What happened to me? The question arises and instantly a sudden hit of pain on my head jerks me off completely. I touch it and find a bandage wrapped around my swollen head.

"Mrs. Pavano, you're awake!" A woman who appears to be a nurse approaches me. She holds my hand and helps me into sitting position. I moan in distress as I hurt myself more while moving.
"Please don't touch. I'll call the doctor." She stops me when I try to touch the bandage on my head again. Helplessly sighing I set my hands on my lap and slant back on the pillow.

The doctor arrives a few moments later and she checks on me. "How are you feeling now?" She asks and I silently reply, "Fine I guess."

"What happened to me?" I ask in a low voice.
"You suffered from a panic attack last night." Then I give her a confused stare. Yeah I did but that can't be the reason for why I am in this condition. As much as I can comprehend it's not because of that and it looks way worse than that but the pain in my head is making me feel like I lost half of my memory and can't think of anything except the inflicting pain.

She continues to make me out of my confusion. "Your housekeeper informed me about your panic attack last night and said how she helped you recover. Today your blood pressure dropped suddenly and you fainted. You were possibly anywhere near the stairs while it occurred and you lost your balance then fell down the stairs." I unintentionally nod my head and another strike of pain jolts me in the procedure. "Ahh."
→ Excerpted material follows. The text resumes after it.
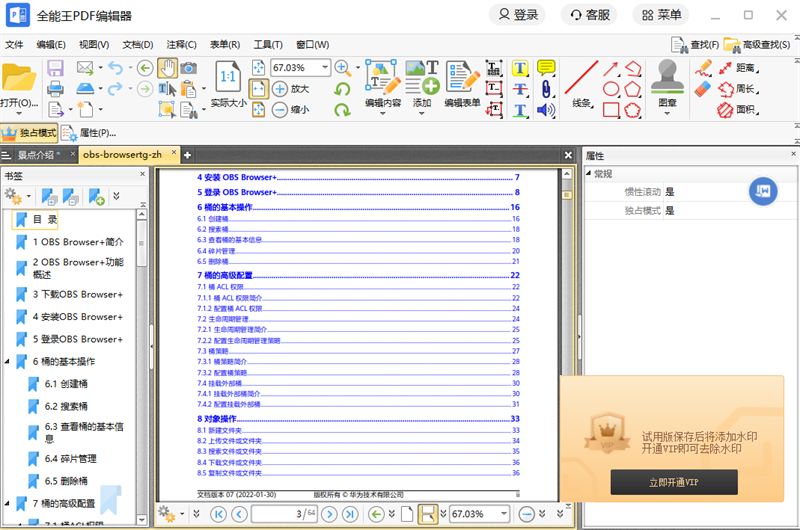This screenshot has width=800, height=530.
Task: Toggle the 惯性滚动 property value
Action: 670,192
"Are you facing any difficulties? I mean any mental stress or anything?" I bit my lip not knowing what to reply her.
"Not really." I lie. I'm not fine in both mental and physical state.
"Alright. Don't stress over anything. I'll inform Mr. Pavano that you're awake." My mouth dries up thinking about seeing him.

"NO," I realize I said it too loud. "I don't think I'm in a good condition now. I need to rest for a while. Please don't call him now."
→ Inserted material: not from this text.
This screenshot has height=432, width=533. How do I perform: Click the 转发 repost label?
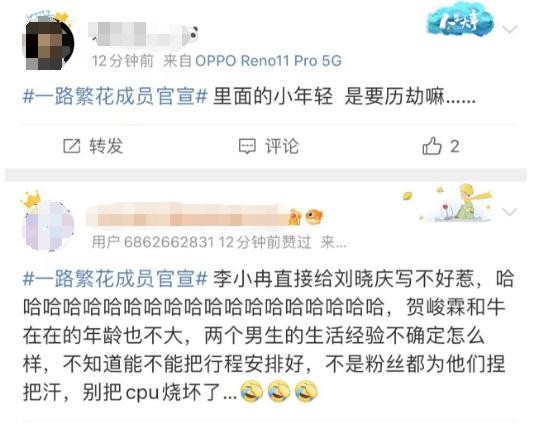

"Okay as you please. And you'll be okay in a few days. Take bed rest and the nurse will always be here if you need anything." She assures me with a kind smile and takes her leave.

After that the nurse made me drink half a bowl of soup. I forcefully let it sunk down my throat as I lost all of my appetite from yesterday. "Please, you need to drink this entire bowl."
"I don't want to." I shoved the bowl away and gladly she didn't force me anymore.

"Can you give me some time alone? And please don't inform anyone that I'm awake for now. I mean- I don't want to see anyone now."

"Alright. Take some rest." Hopefully she listens to me. When I finally hear the door close after she left, I feel the inner agony hunting me again. Remorse washes down my soul. The agony and remorse which didn't let me sleep last night.

I wish I wasn't here where I'm now. I wish I wasn't in this condition rather death. I wish I was truly dying instead of dying out of guilt.

Everything was my fault, wasn't it? I'm the one to blame for being dumb and trapping Levi into this maze. If not for me Levi would have never been involved in anything.